**Study material**.
────

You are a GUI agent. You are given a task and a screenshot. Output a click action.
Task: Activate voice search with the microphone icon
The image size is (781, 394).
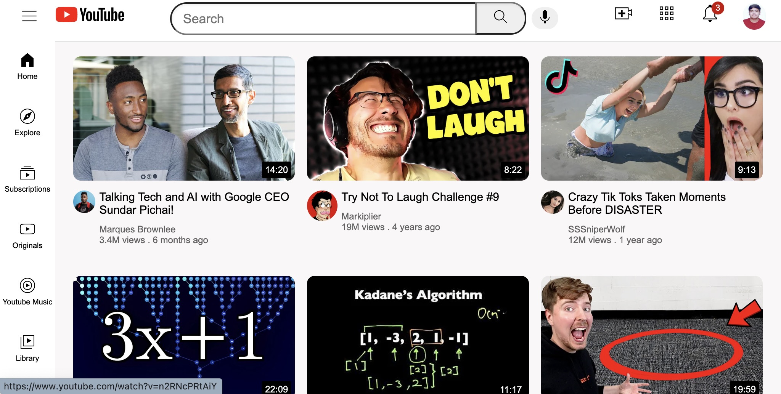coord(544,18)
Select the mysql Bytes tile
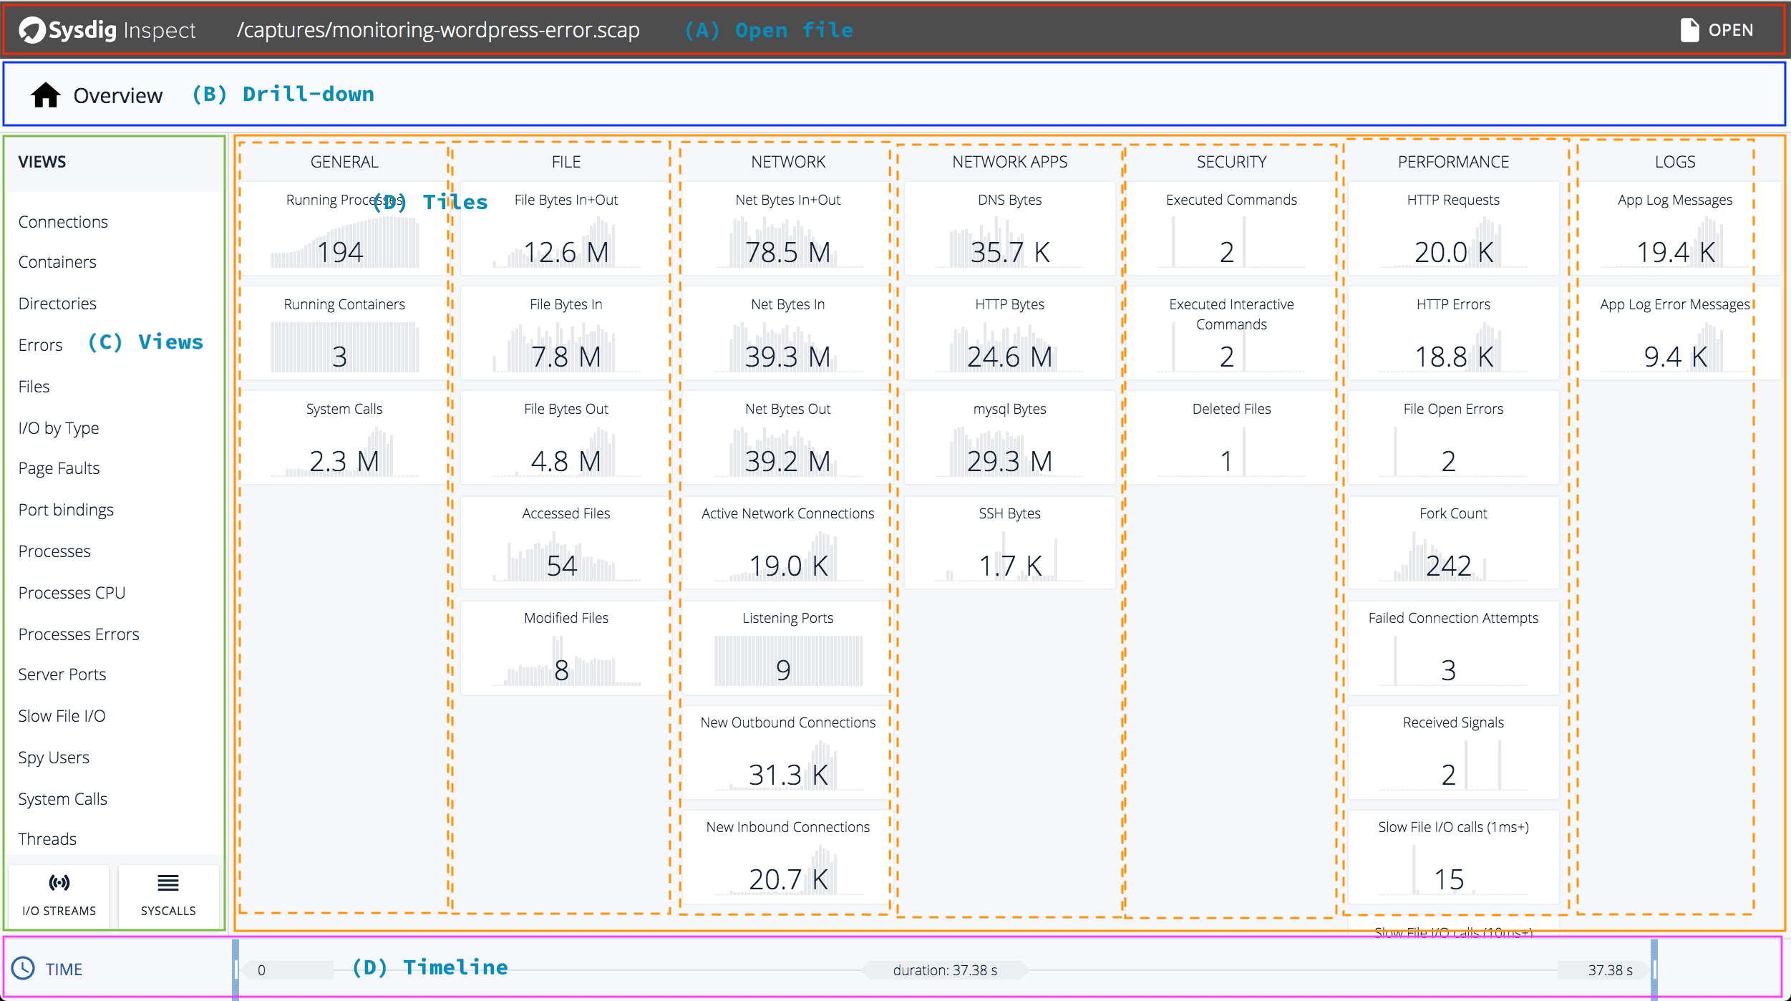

────

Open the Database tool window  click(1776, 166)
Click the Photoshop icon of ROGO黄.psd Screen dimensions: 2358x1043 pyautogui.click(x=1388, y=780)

────

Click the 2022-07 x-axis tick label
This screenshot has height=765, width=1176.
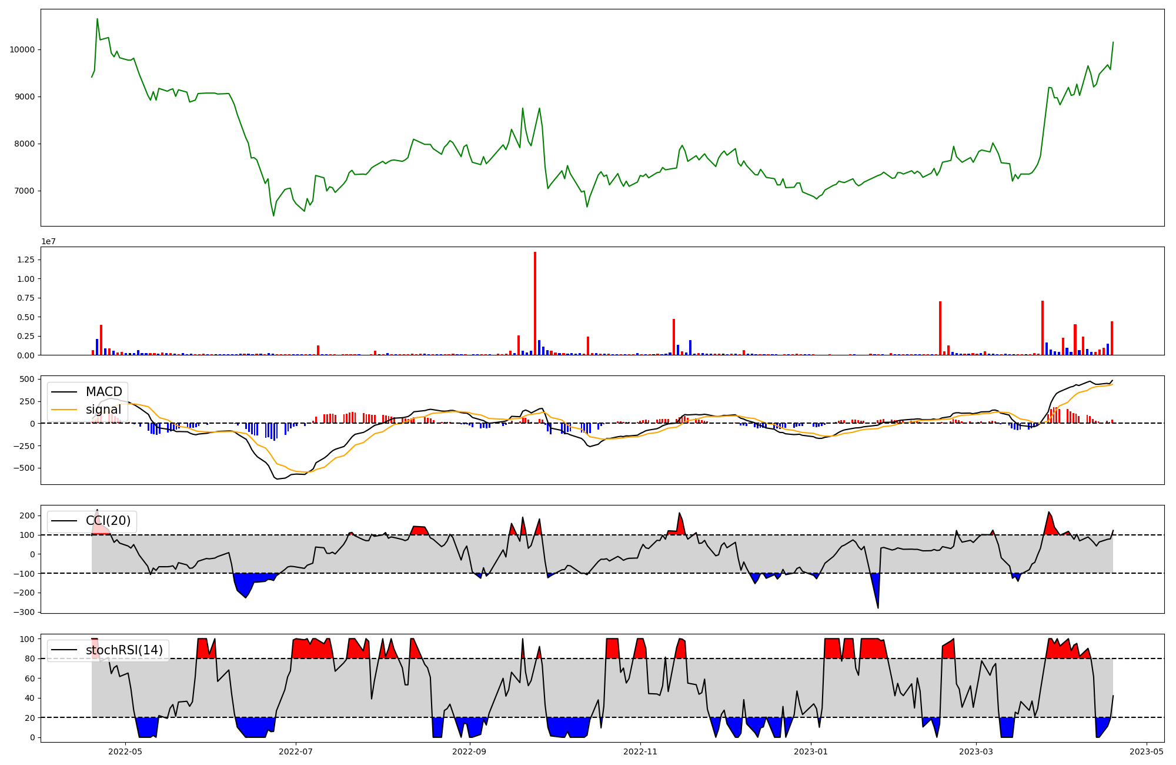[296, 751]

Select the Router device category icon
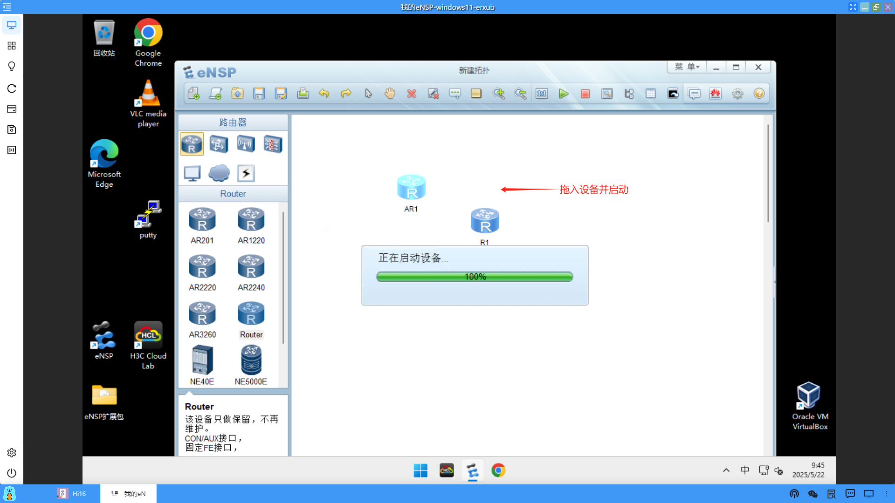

────

**Assignment**. Go back to the listing above and write out the lines starting at the one with "Click the 2022-07 x-axis tick label" and ending at the one with "Select the Router device category icon", inclusive, exactly and without pictures.

**Answer space**.
Click the 2022-07 x-axis tick label
This screenshot has height=765, width=1176.
[296, 751]

Select the Router device category icon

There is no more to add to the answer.